TODO: Consider whether the UI design demands a name attribute (should the user exclusion set be given its own line in the ruleset list, or should it silently apply without a checkbox choice?). Also: whether targets are needed, what syntax should be defined for "exclude from securecookie," and whether we should provide a mechanism to add coverage to an existing ruleset rather than merely exclusions (Tor Trac ticket 10033 and GitHub ticket 296 mention a work-in-progress Chrome implementation of the last).

Provide a means by which a rule in one ruleset can override a downgrade rule in another ruleset

The proposed attribute name is softdowngrade.

softdowngrade behaves like downgrade except that the code should check whether there is an enabled rule that would rewrite the opposite way (as there would be if both rulesets were enabled in the example below) and ignore the softdowngrade if so.

An example for a real site, specifically an xkcd comic that has unsecurable mixed scripts and fails to display any image when those scripts are blocked:

As a further example, a similar situation has already been found in the search feature on Stack Exchange sites (the downgrade in Stack-Exchange.xml ought to be a softdowngrade). (Does the fighting between the current Stack-Exchange.xml and Stack-Exchange-mixedcontent.xml cause redirect loops if the latter is manually enabled?
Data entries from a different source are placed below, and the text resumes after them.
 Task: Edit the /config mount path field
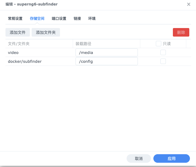click(107, 61)

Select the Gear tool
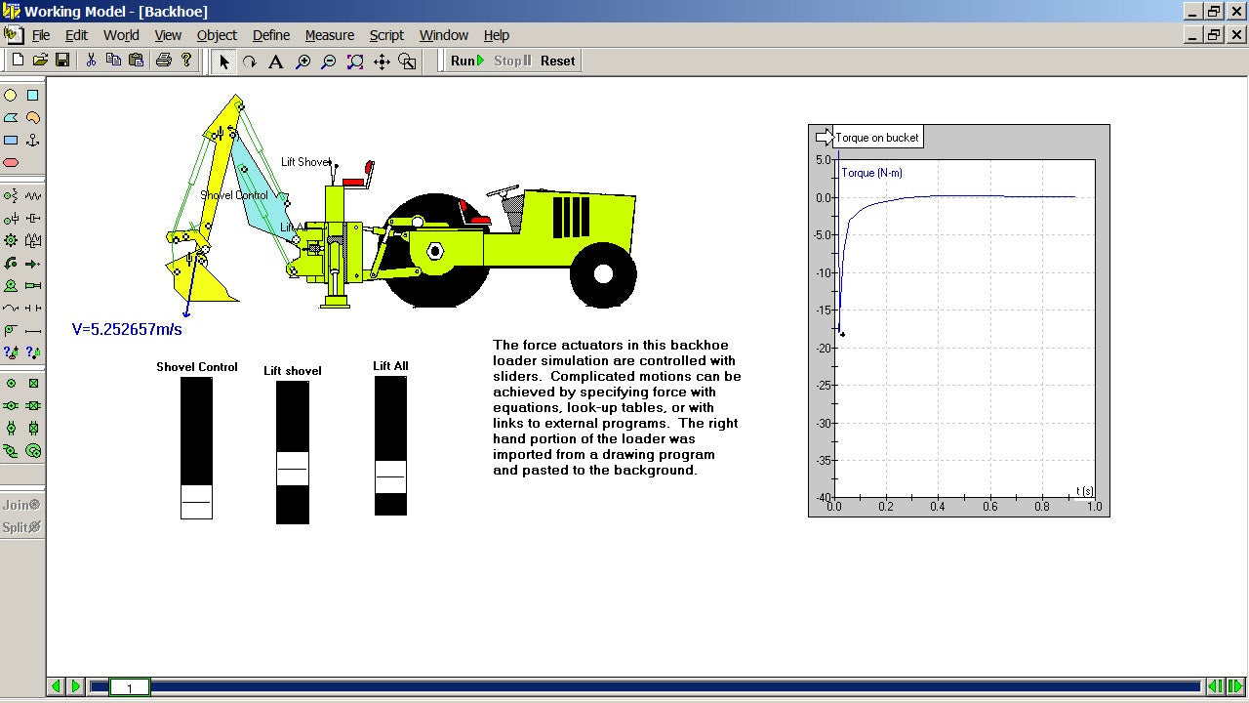pos(11,240)
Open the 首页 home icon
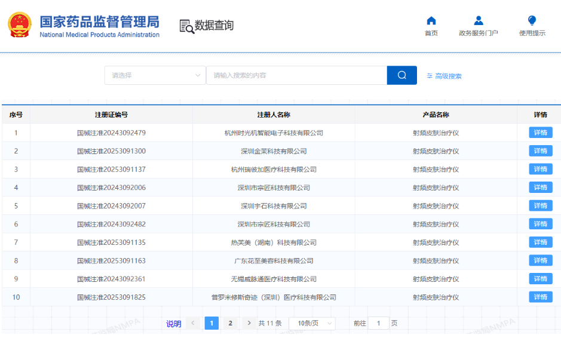Viewport: 561px width, 347px height. click(431, 21)
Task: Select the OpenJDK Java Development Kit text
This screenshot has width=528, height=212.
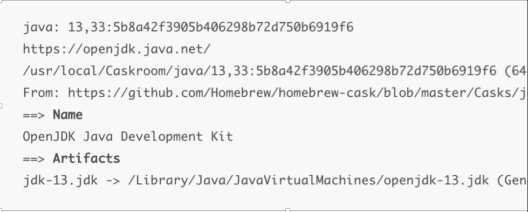Action: click(128, 137)
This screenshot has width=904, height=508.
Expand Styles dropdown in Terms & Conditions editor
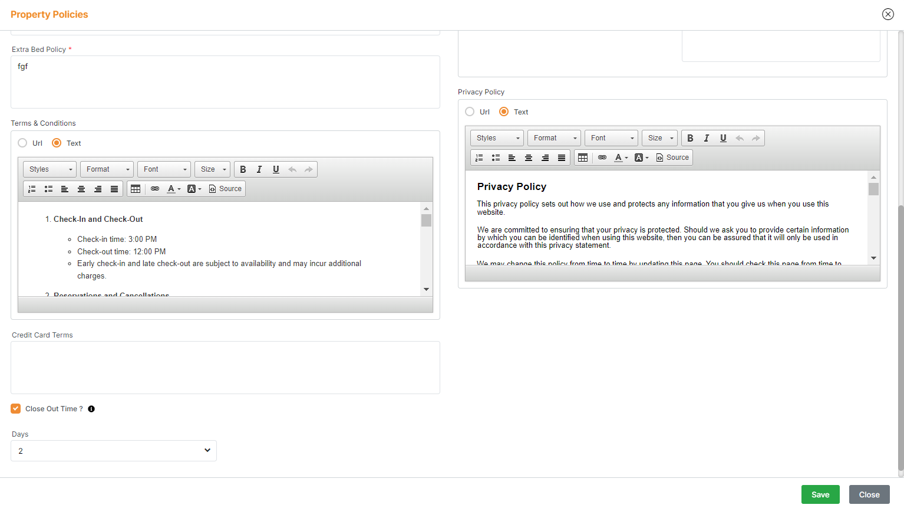[50, 169]
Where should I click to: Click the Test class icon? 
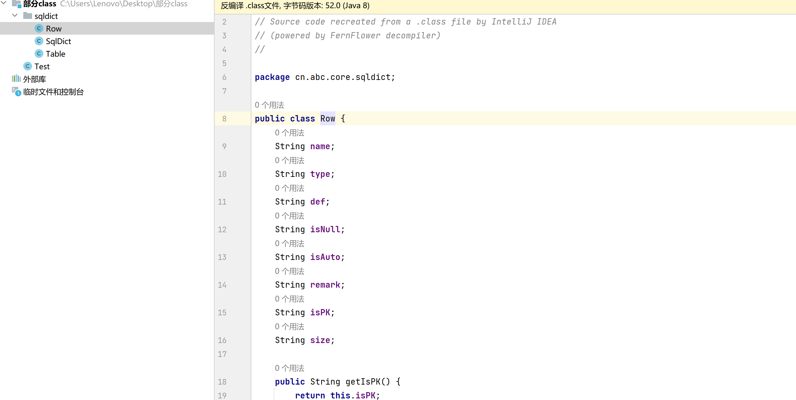pyautogui.click(x=28, y=66)
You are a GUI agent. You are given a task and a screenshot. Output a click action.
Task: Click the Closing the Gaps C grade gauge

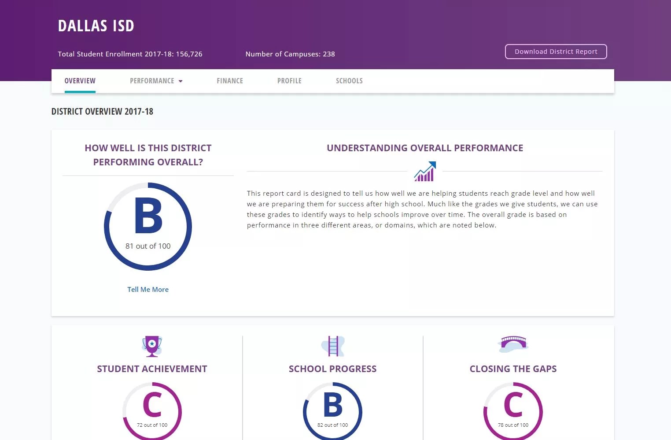point(513,411)
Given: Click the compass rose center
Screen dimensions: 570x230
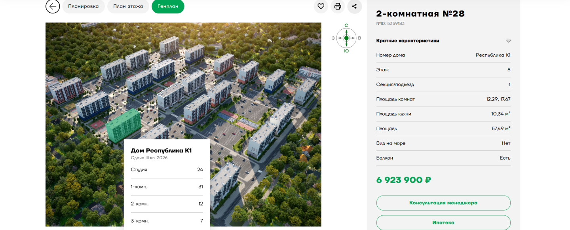Looking at the screenshot, I should point(346,38).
This needs testing.)

This feature should be used only for pages that have true (unsecurable) mixed content that breaks major functionality (including, but not limited to, layout breakage severe enough to make the site unusable by an experienced, normally-abled user).
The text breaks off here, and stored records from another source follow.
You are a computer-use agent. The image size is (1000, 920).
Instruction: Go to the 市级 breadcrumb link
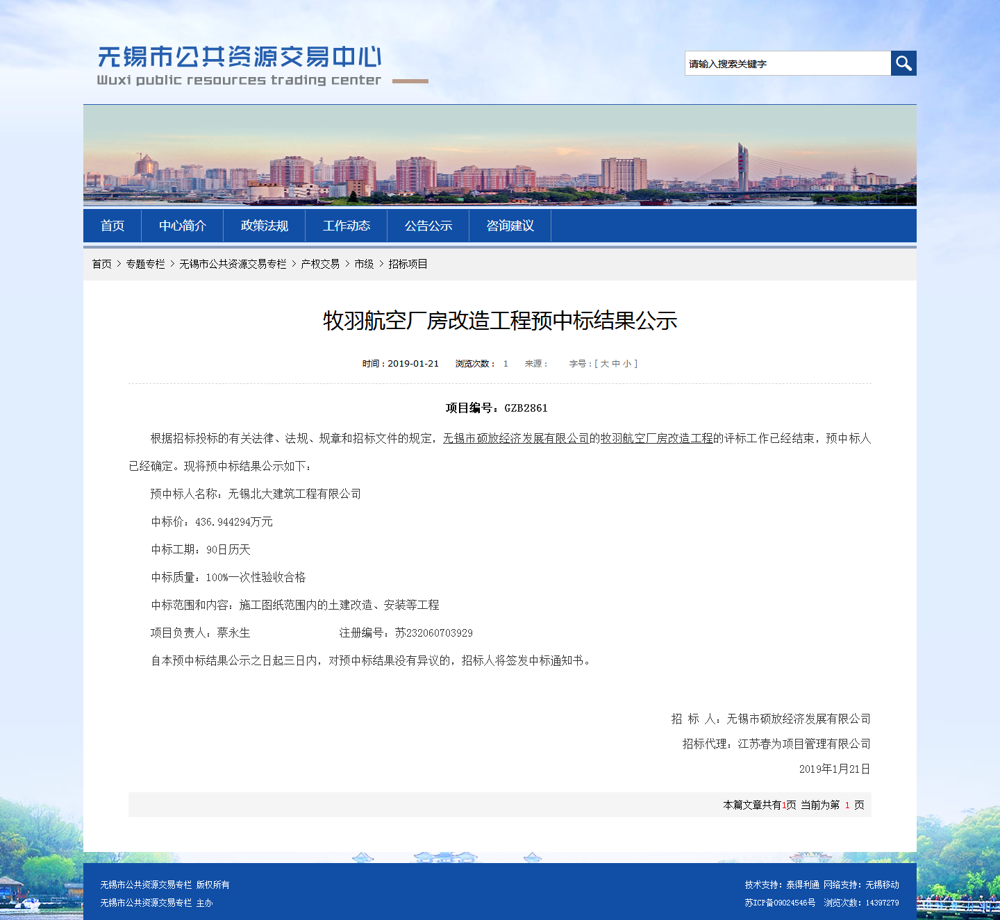point(364,264)
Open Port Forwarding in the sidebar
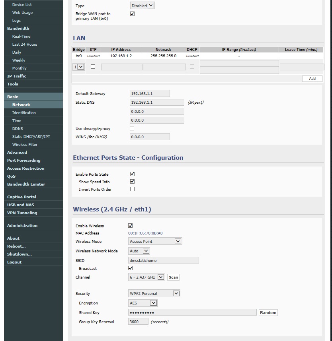The height and width of the screenshot is (341, 332). (x=23, y=161)
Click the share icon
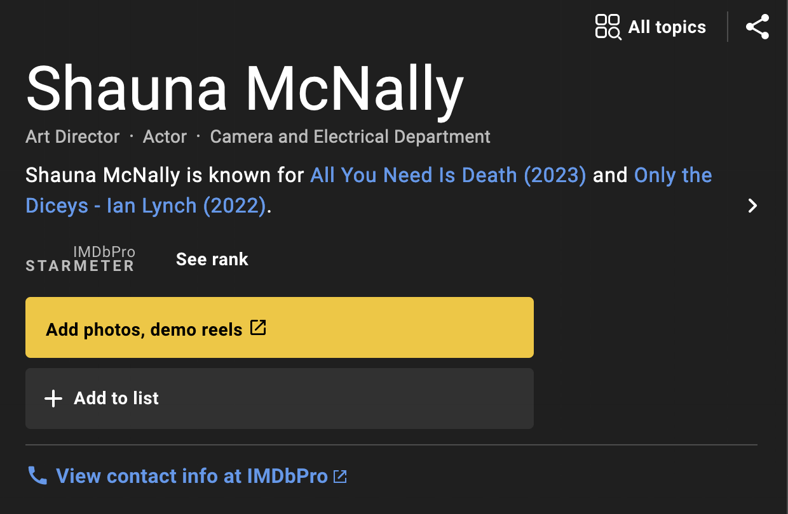 (x=757, y=27)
To consider: Instead of defining softdowngrade, is it better simply to give the existing downgrade attribute such "soft" behavior (i.e., explicitly give normal rules precedence over downgrade rules)? IIRC, currently, no code in the HTTPS Everywhere browser extension actually reads the downgrade attribute; it is read only by validation scripts as part of the build process.

New values for platform attribute

  • aia - Currently, rulesets for sites with incomplete certificate chains are simply default_off'd. This is a potential alternative for browsers that support fetching intermediate certificates in accord with Authority Information Access fields; currently it seems equivalent to chrome according to this comment.
  • mixedpost - Really means false mixed POST; Firefox checks for these separately from mixed content, so a fix for bmo:878890 might not automatically address this; true mixed POSTs should(?) generally be handled by splitting coverage of the referring page to a default-off ruleset if major functionality is broken
  • mixedxhr - when enforcement of same-origin policies causes problems with XMLHttpRequest calls (see torbug:7851)
  • softmixed (or falsemcb?) - exact definition to be decided later; needed in order to distinguish "good" and "bad" MCB implementations
  • tor - needed if we ever want to allow clearnet domains to be rewritten to hidden services - mailing list discussion exists on whether this is worth doing at all - newer tickets include GitHub #3798

Pseudoplatforms

These MUST NOT disable any rulesets without explicitly warning the user first. Instead, they SHOULD clarify the wording of the browser's TLS error pages, specifically to explain that the needed TLS feature may be broken by an intercepting proxy or webmaster misconfiguration. An initial implementation MAY treat these as no-ops. That is, in order to enable the corresponding rulesets by default, the browser addon MAY choose to pretend that all supported browsers match these platform values.

The behavior described above deviates from that for the existing platform attribute; thus a new attribute needs to be defined, perhaps subplatform.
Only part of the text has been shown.